競走馬と言うと、サラブレッドがその代表格ですよね。強い馬どうしをかけ合わせて改良が重ねられ、走り勝つことだけのために生まれてきた馬です。
しかし、細い足で全体重を支えながら、全力で走り抜くために、事故も多いです。
中でも多いのが、転倒による骨折。ひとたび骨折してしまうと、全治数週間や数ヶ月という重傷になってしまい、治療不可能ということで殺処分になってしまいます。
でも、殺処分ではなく、治療することは本当に無理なのでしょうか?
骨折した足を治療するには、馬の体重をかけないことが重要になってきます。そのためには、横たわらせることが必要になるのですが、馬は寝る時も立って寝るぐらいなので、横たわらせることは無理です。
横たわらせることが無理なら、馬を宙吊りにするしかありません。しかし、何週間や何ヶ月も宙吊りにしておくと、内臓の機能が停滞し、内臓に障害を起こしてしまいます。
それに、神経が繊細な馬は、ずっと吊るされて自由の利かない状態にさらされると、ストレスから死んでしまうこともあるんです。

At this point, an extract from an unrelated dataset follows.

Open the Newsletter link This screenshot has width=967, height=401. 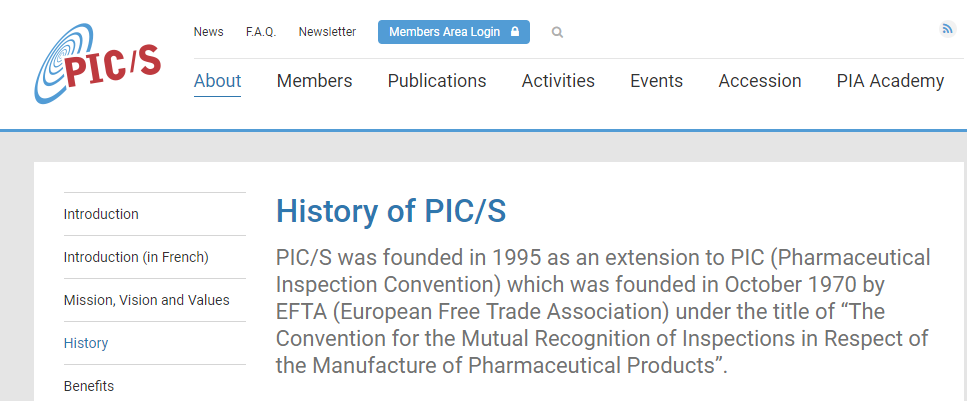[x=327, y=32]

生きていても、走り勝つという生き甲斐を、すっかり失ってしまうこともあります。
それらのことから、馬のためにも安楽死が良いとされているそうです。
人間の楽しみである競馬のために作られた競走馬。しかし、骨折すると安楽死というのは、何とも切ない感じもするんですが、馬のためには、これしかないんですね。